### ABOUT THIS EXERCISE
Using the entries that follow, write out the line containing "Switch to 映画、テレビ、ライブ", the line containing "The width and height of the screenshot is (877, 823).", and every line between them, exactly and nothing else.

### INFORMATION SHOWN

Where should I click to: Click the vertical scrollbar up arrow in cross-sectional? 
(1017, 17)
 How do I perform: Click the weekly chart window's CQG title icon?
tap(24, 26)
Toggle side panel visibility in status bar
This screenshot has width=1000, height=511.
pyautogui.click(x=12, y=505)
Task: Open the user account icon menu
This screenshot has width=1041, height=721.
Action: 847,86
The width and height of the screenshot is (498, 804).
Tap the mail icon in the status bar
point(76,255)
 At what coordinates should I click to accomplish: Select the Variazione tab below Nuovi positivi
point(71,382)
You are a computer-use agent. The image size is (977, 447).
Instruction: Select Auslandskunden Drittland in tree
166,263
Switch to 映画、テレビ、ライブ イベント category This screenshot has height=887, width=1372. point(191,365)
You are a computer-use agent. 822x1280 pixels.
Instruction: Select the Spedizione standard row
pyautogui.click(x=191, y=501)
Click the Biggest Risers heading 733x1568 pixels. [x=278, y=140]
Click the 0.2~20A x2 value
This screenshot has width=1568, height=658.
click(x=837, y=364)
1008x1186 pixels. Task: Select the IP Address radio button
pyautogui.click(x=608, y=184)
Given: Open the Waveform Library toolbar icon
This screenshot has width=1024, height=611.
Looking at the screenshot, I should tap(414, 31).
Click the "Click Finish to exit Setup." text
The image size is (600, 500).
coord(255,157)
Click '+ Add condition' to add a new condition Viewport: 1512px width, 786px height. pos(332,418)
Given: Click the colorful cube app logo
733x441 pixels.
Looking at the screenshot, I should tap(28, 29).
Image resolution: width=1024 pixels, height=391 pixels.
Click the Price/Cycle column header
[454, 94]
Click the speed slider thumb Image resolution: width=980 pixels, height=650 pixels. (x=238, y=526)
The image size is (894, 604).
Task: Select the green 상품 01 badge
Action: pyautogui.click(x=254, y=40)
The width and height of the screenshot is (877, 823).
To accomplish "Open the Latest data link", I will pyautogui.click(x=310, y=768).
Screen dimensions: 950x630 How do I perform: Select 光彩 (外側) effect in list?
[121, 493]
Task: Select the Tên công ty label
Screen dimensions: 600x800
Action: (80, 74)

### FINISHED EXERCISE
Switch to 映画、テレビ、ライブ イベント category This screenshot has height=887, width=1372. point(191,365)
You are a computer-use agent. 822x1280 pixels.
Instruction: Select the Spedizione standard row
pyautogui.click(x=191, y=501)
Click the Biggest Risers heading 733x1568 pixels. [x=278, y=140]
Click the 0.2~20A x2 value
This screenshot has width=1568, height=658.
click(x=837, y=364)
1008x1186 pixels. Task: Select the IP Address radio button
pyautogui.click(x=608, y=184)
Given: Open the Waveform Library toolbar icon
This screenshot has width=1024, height=611.
Looking at the screenshot, I should tap(414, 31).
Click the "Click Finish to exit Setup." text
The image size is (600, 500).
coord(255,157)
Click '+ Add condition' to add a new condition Viewport: 1512px width, 786px height. pos(332,418)
Given: Click the colorful cube app logo
733x441 pixels.
Looking at the screenshot, I should tap(28, 29).
Image resolution: width=1024 pixels, height=391 pixels.
Click the Price/Cycle column header
[454, 94]
Click the speed slider thumb Image resolution: width=980 pixels, height=650 pixels. (x=238, y=526)
The image size is (894, 604).
Task: Select the green 상품 01 badge
Action: pyautogui.click(x=254, y=40)
The width and height of the screenshot is (877, 823).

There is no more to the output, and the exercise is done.